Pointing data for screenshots
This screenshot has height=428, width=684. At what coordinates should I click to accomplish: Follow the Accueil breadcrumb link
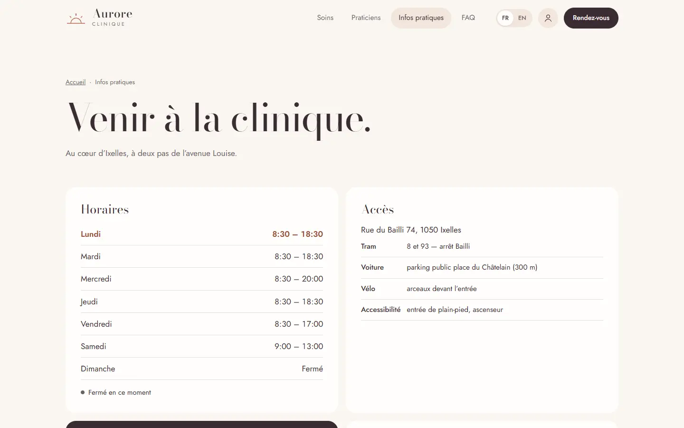pos(76,82)
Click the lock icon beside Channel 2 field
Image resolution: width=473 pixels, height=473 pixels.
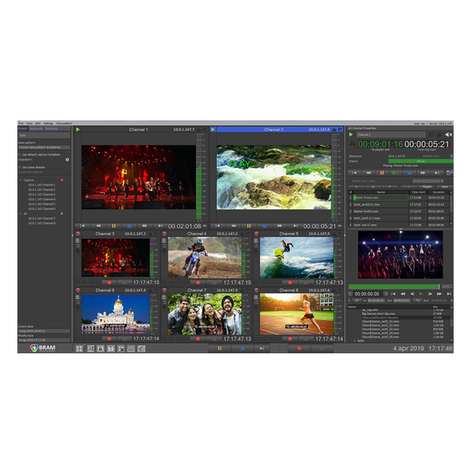click(439, 135)
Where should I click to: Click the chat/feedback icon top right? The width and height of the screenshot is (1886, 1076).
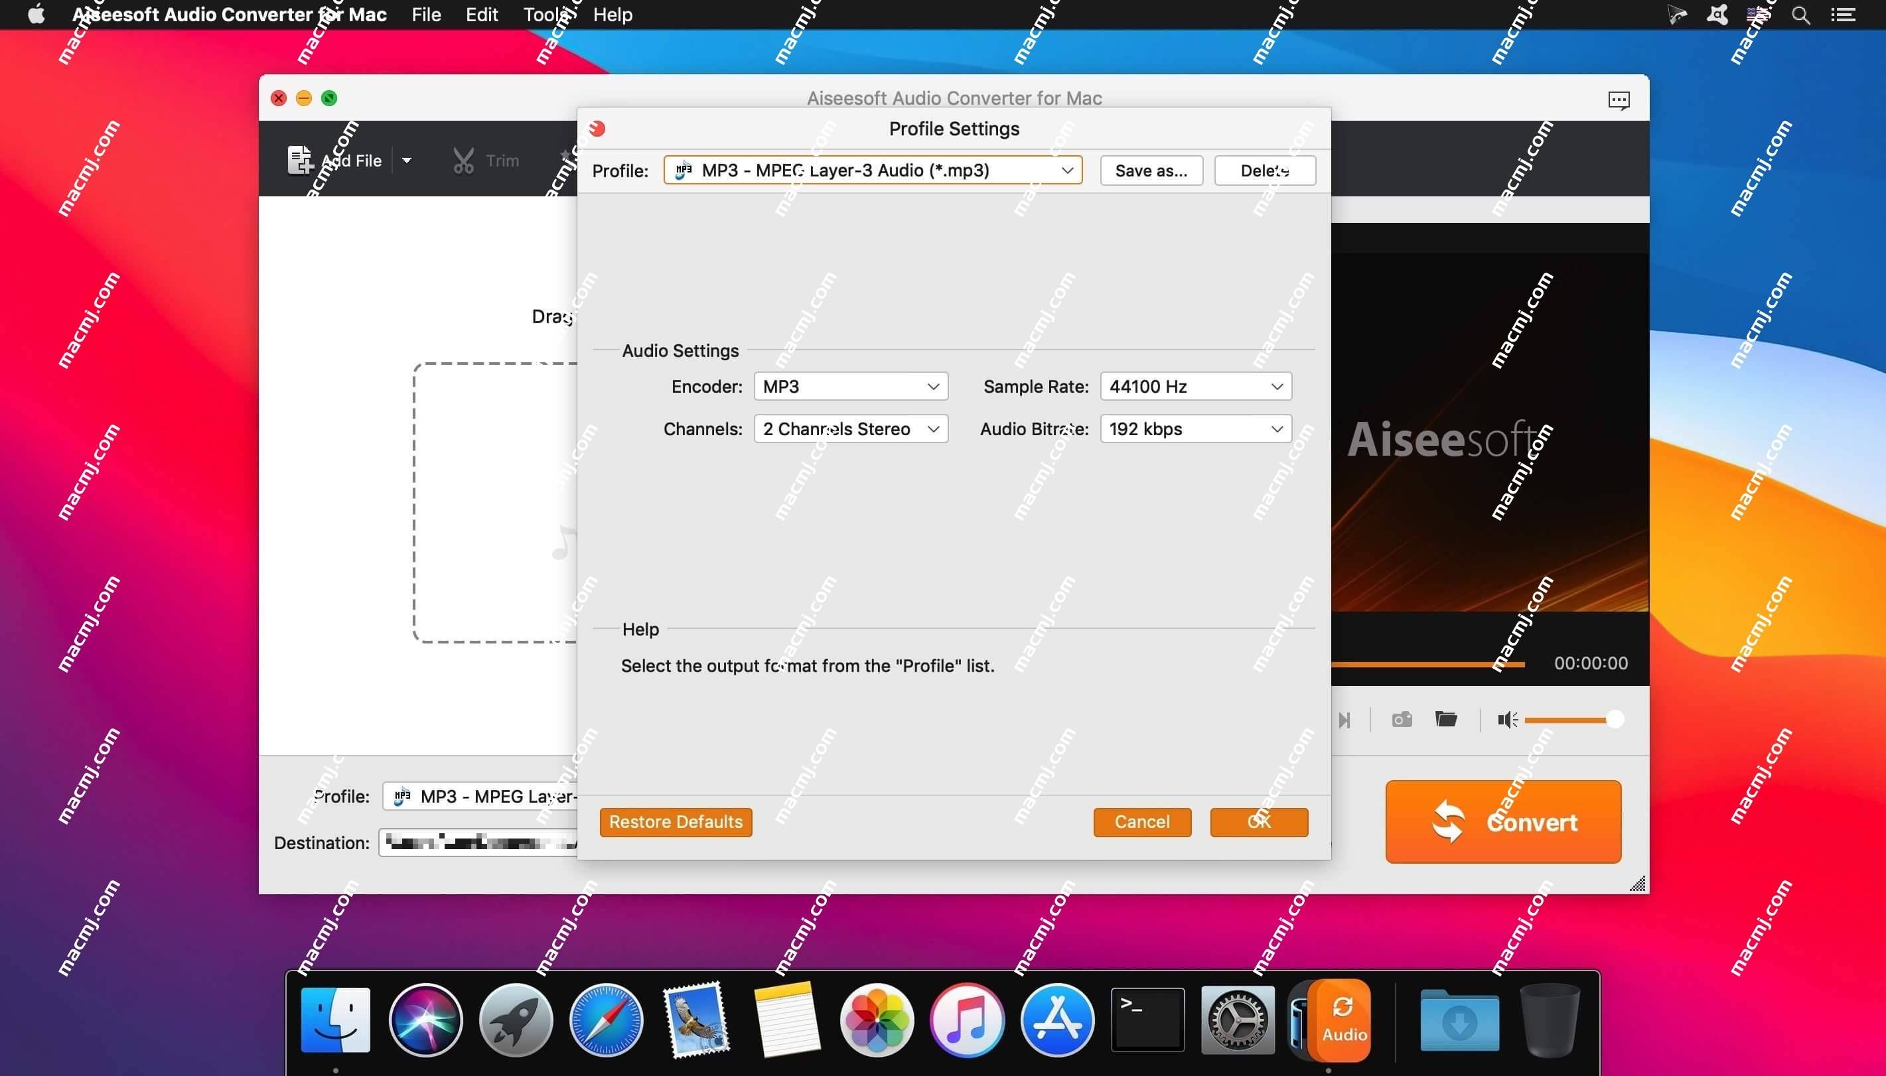click(1619, 100)
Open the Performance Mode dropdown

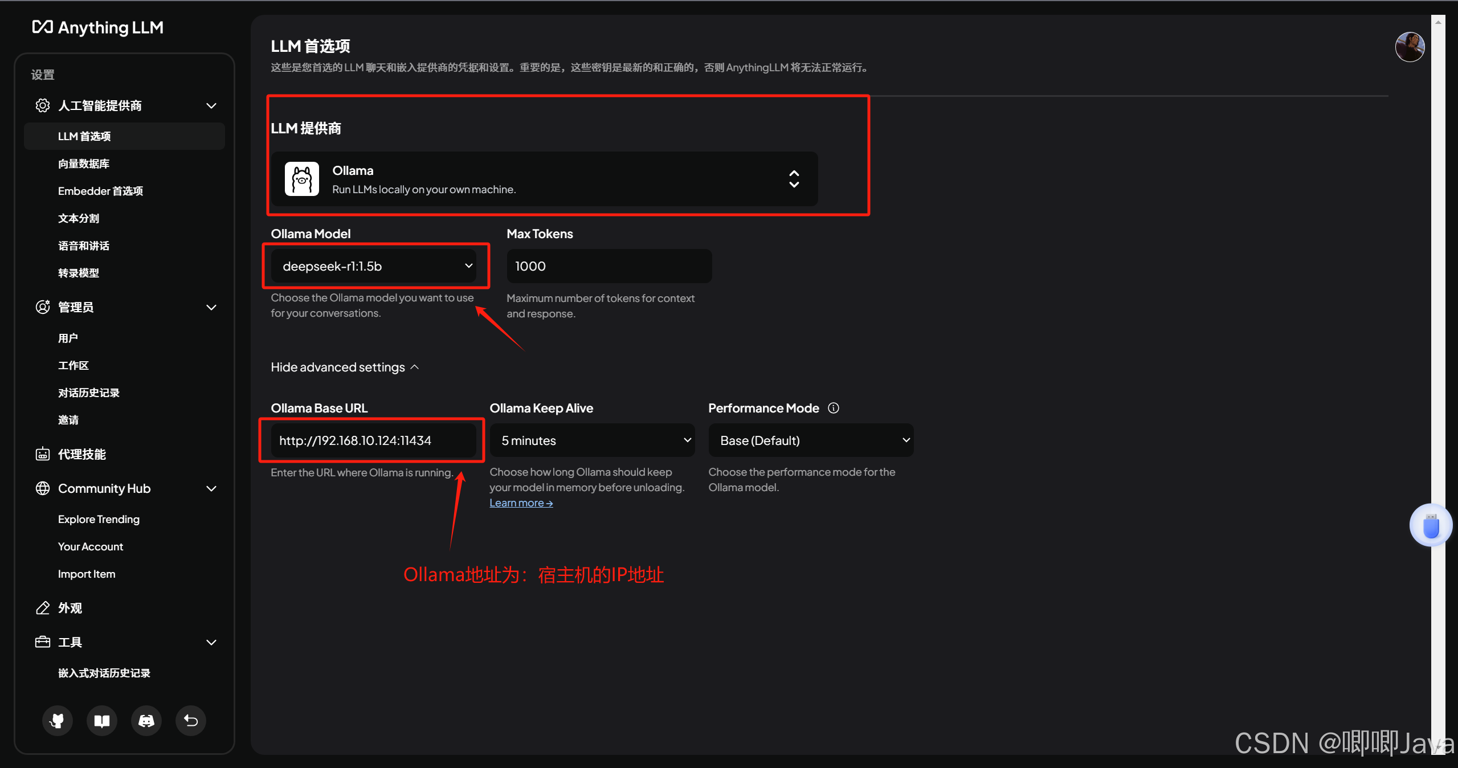[x=811, y=440]
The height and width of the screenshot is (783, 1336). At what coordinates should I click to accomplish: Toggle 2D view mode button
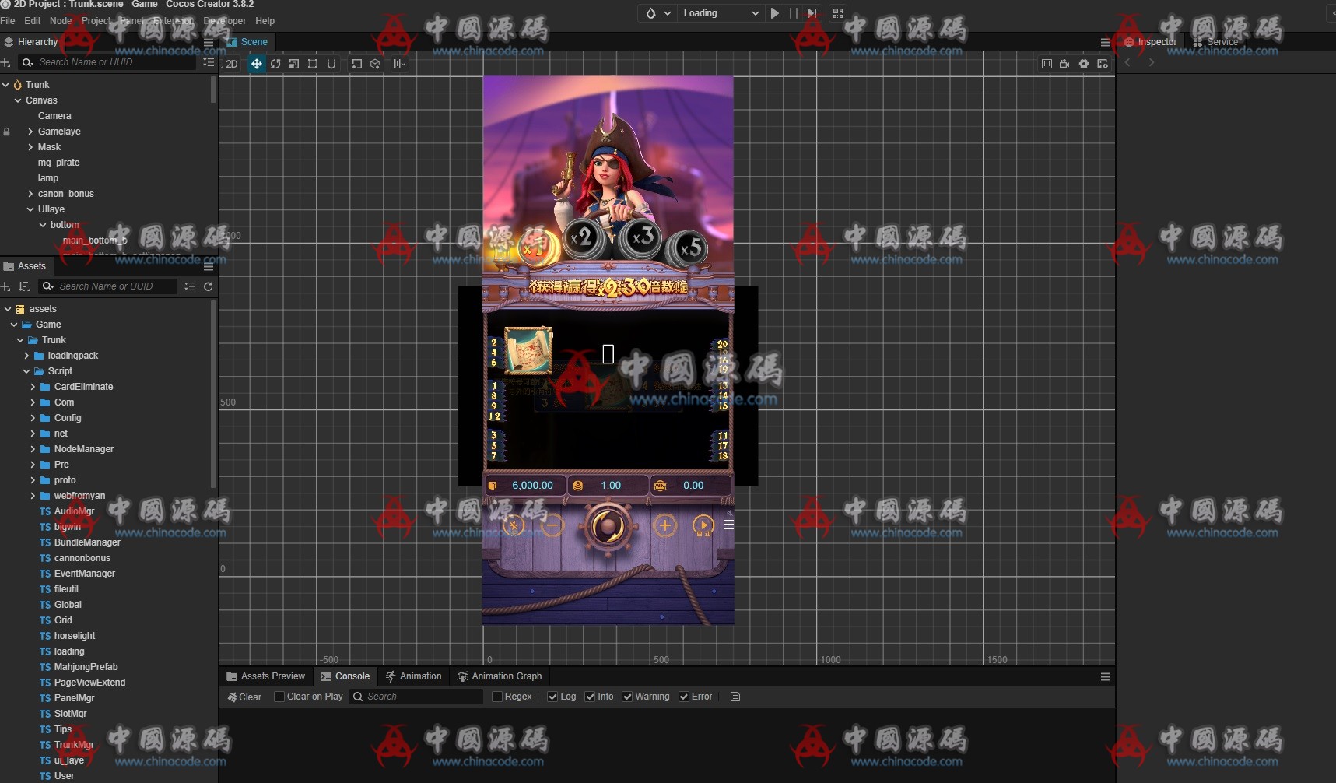pyautogui.click(x=231, y=64)
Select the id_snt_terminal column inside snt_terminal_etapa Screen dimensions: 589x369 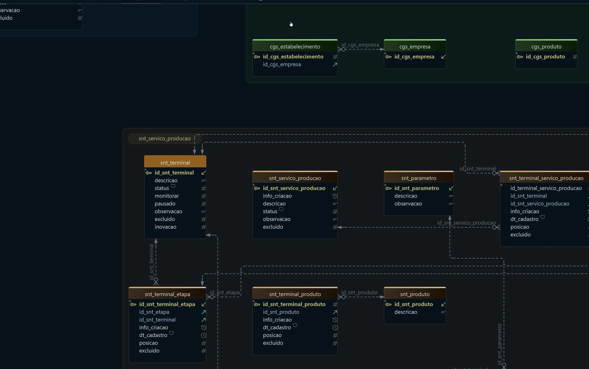pyautogui.click(x=157, y=320)
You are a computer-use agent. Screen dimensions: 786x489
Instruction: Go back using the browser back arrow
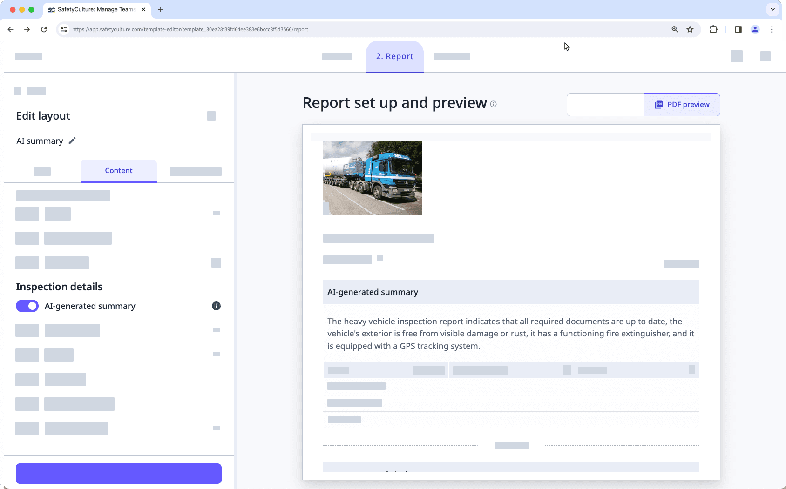click(x=10, y=29)
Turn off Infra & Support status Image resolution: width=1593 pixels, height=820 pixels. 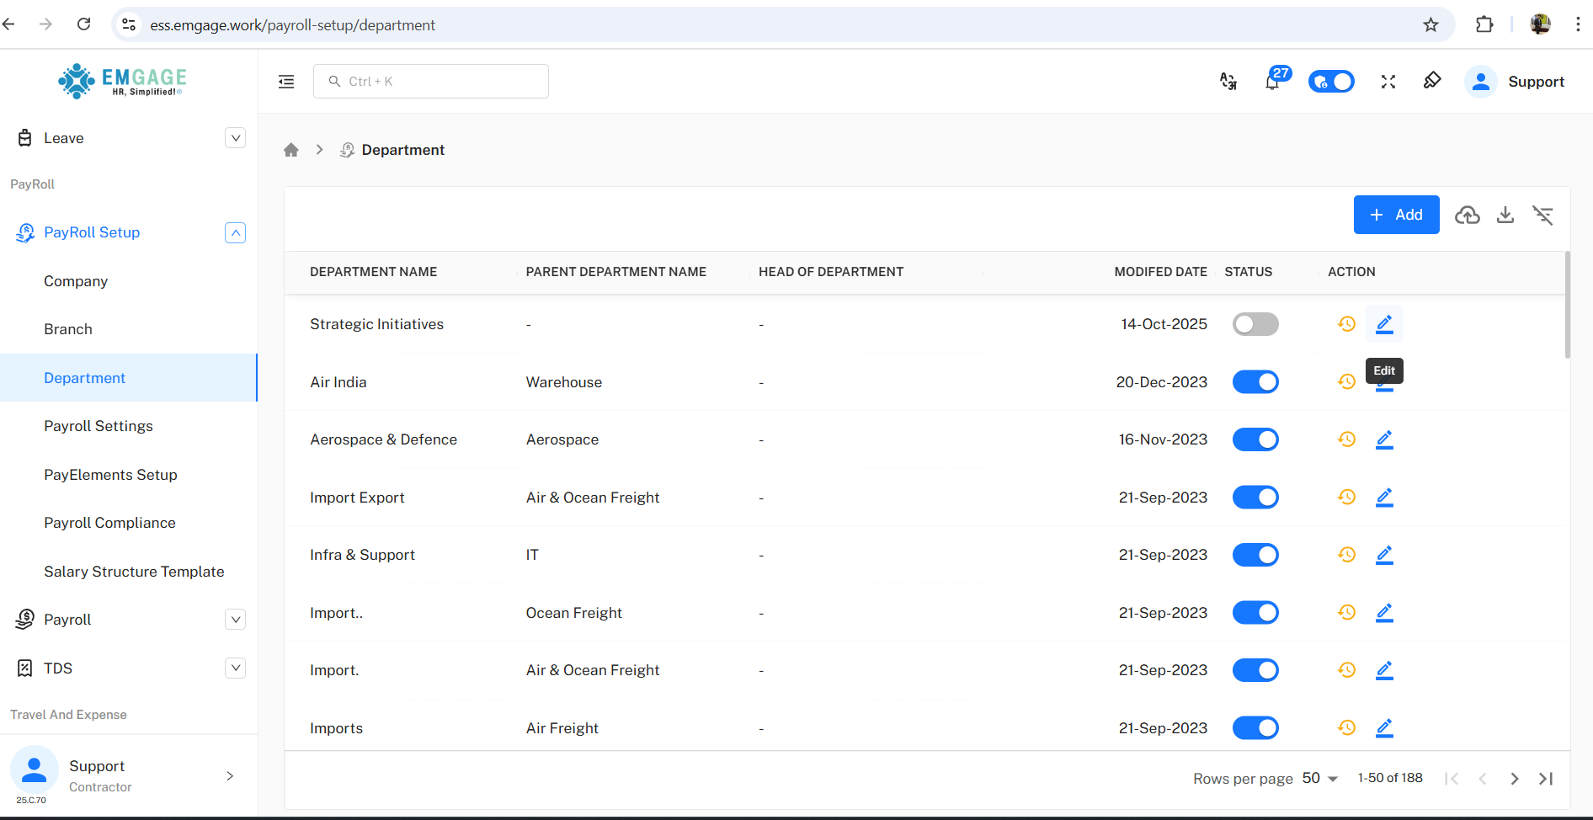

## Stated problem
Rewrite the records from the line containing "You are a computer-use" through the end, putting "Switch off" in place of "Turn off" and changing nothing else. Leave the pictures out of your answer.

## Result of the exercise
You are a computer-use agent. Screen dimensions: 786x489
Instruction: Go back using the browser back arrow
click(x=10, y=29)
Switch off Infra & Support status Image resolution: width=1593 pixels, height=820 pixels. 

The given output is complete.